## GOAL
Reproduce the rows below from the line containing "Task: Open the Insert Special Character tool" through the end of the rows, both ends included, leaving out the pictures.

## STORED DATA
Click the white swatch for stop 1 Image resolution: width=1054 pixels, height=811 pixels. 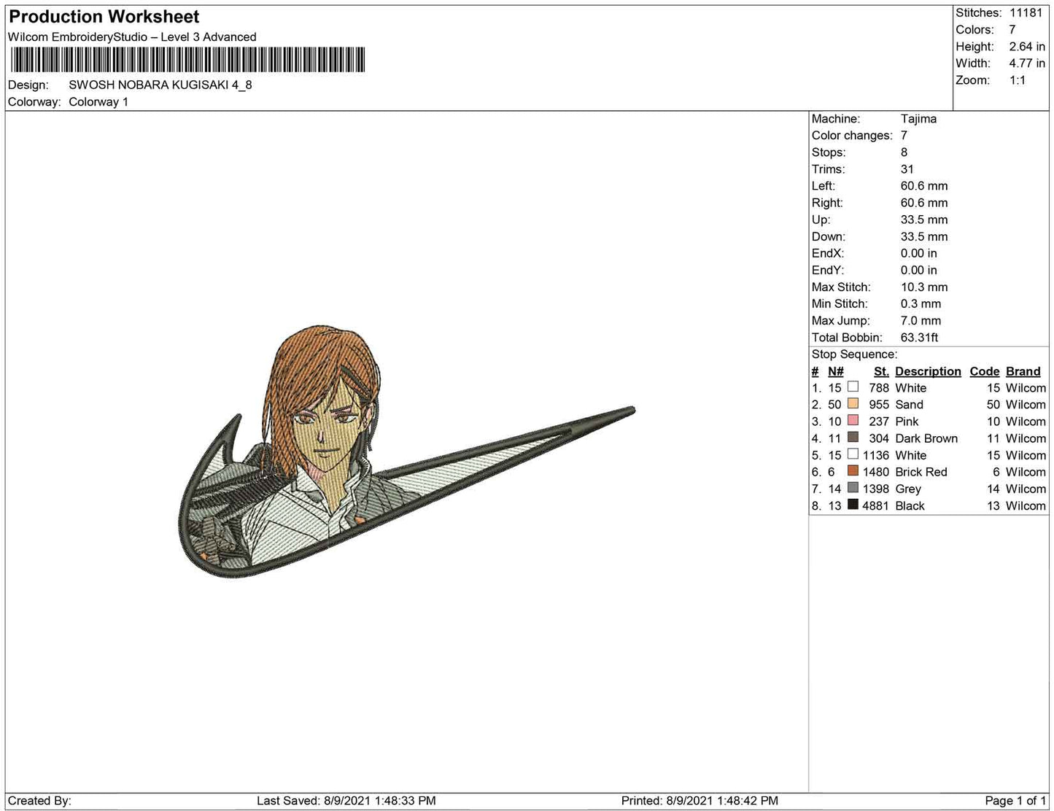click(x=853, y=387)
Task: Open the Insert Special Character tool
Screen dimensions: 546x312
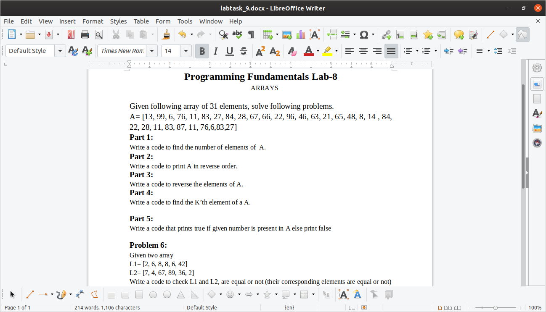Action: (364, 34)
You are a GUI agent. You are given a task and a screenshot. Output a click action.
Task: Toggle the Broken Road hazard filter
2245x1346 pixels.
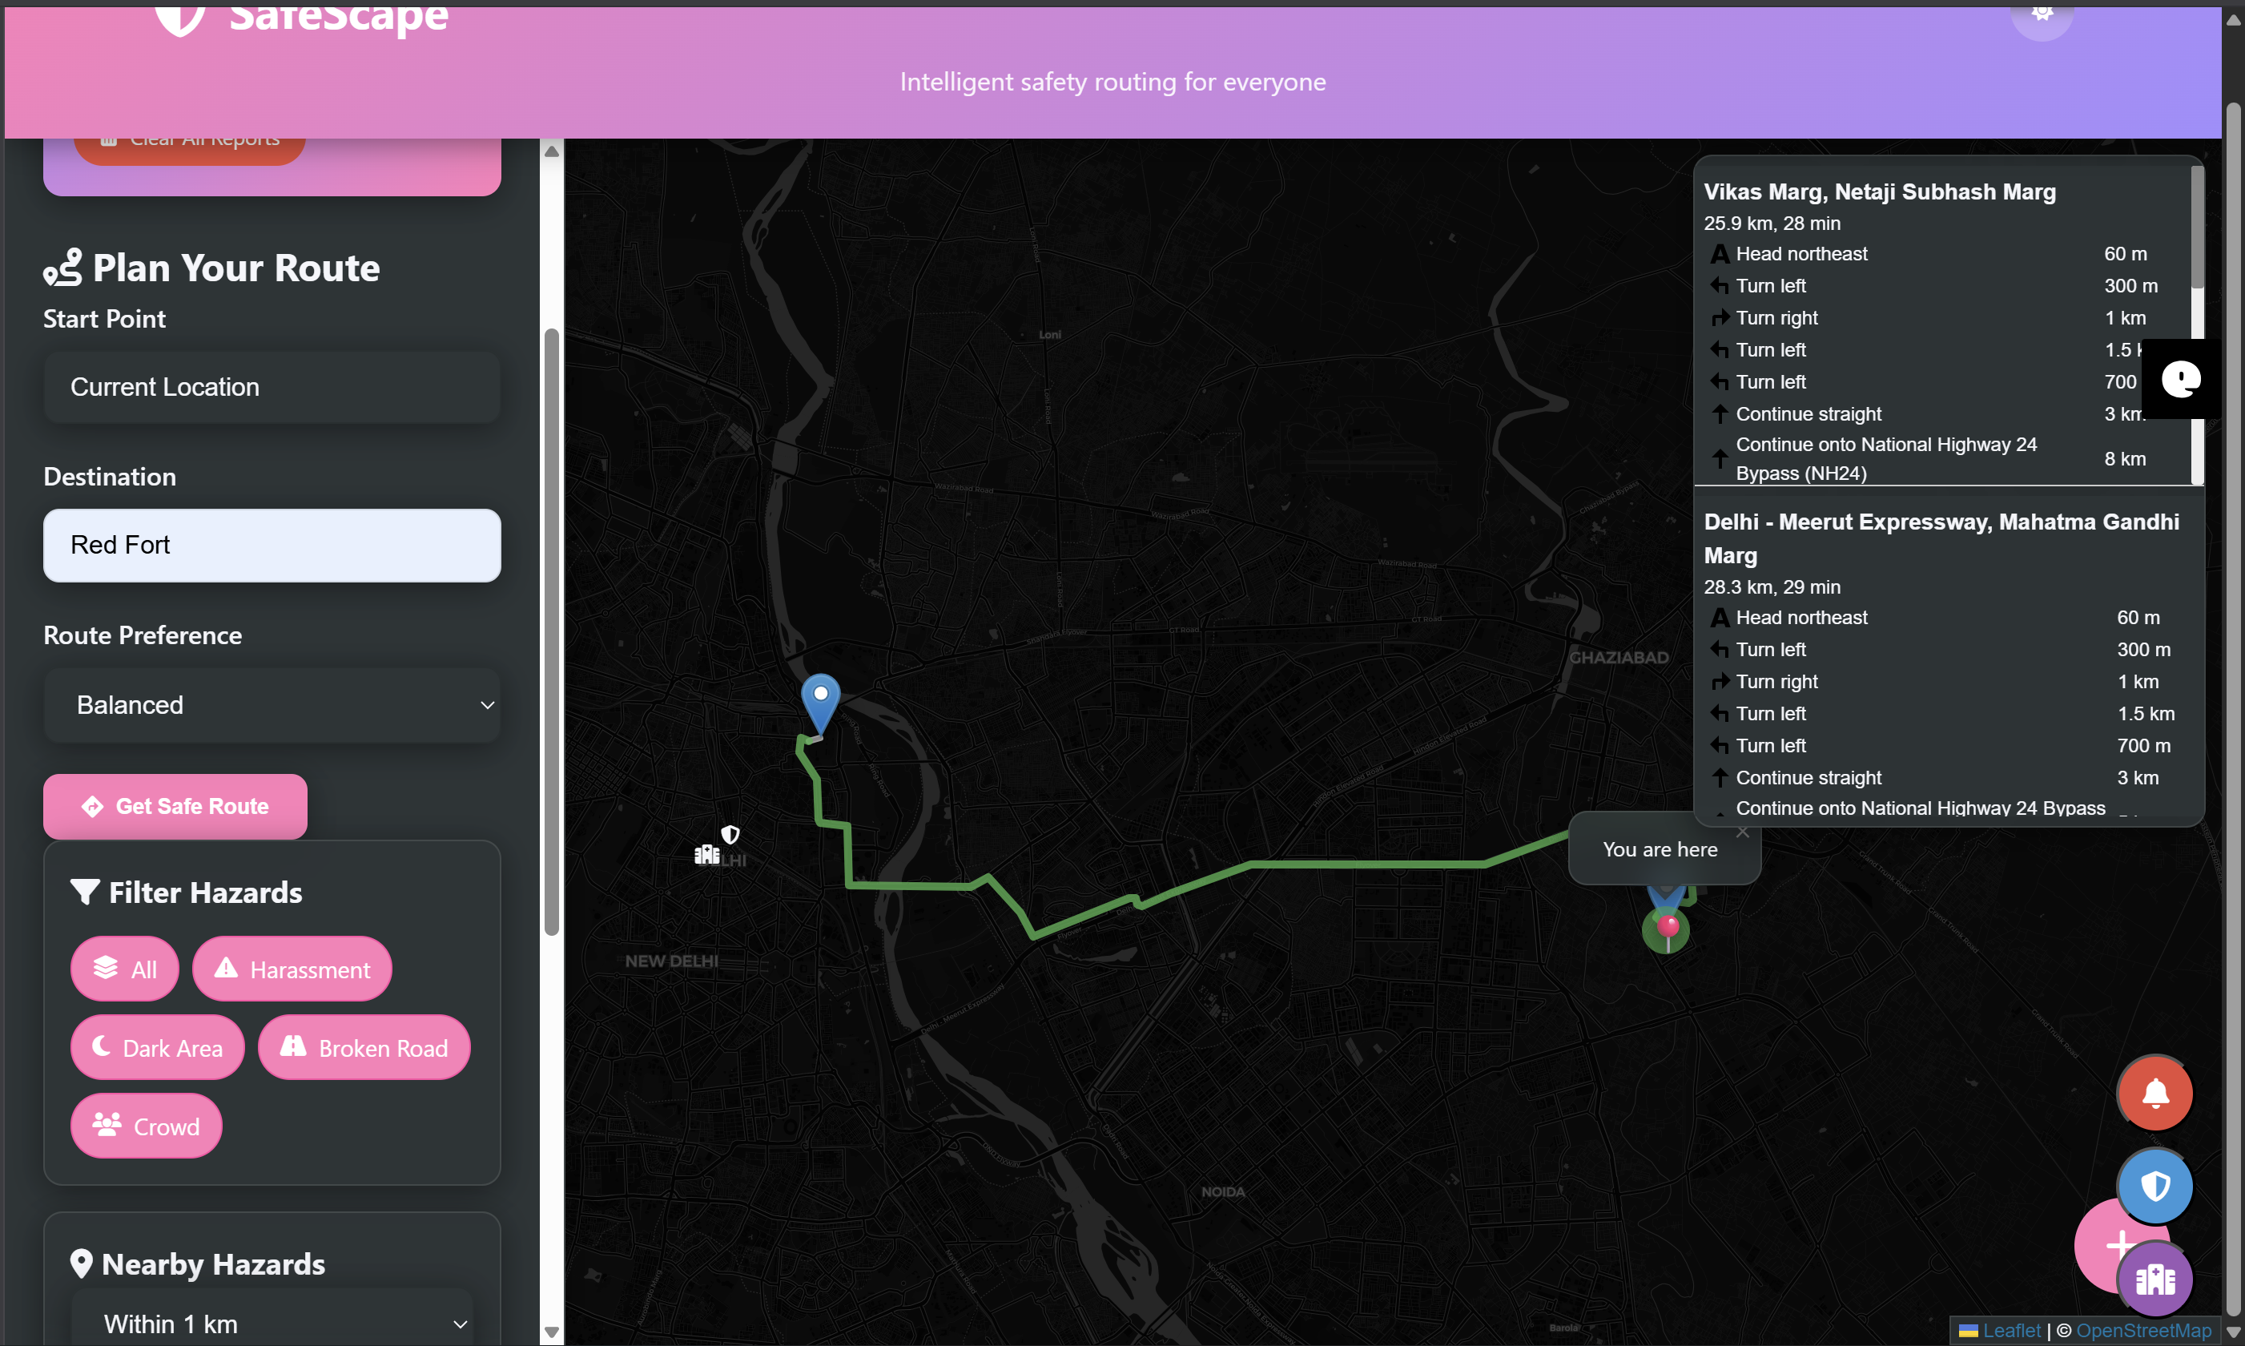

## SOLUTION FOR THIS EXERCISE
Task: Open the Insert Special Character tool
Screen dimensions: 546x312
Action: (364, 34)
You are a GUI agent. You are given a task and a screenshot. Output a click action.
Task: Toggle the Broken Road hazard filter
2245x1346 pixels.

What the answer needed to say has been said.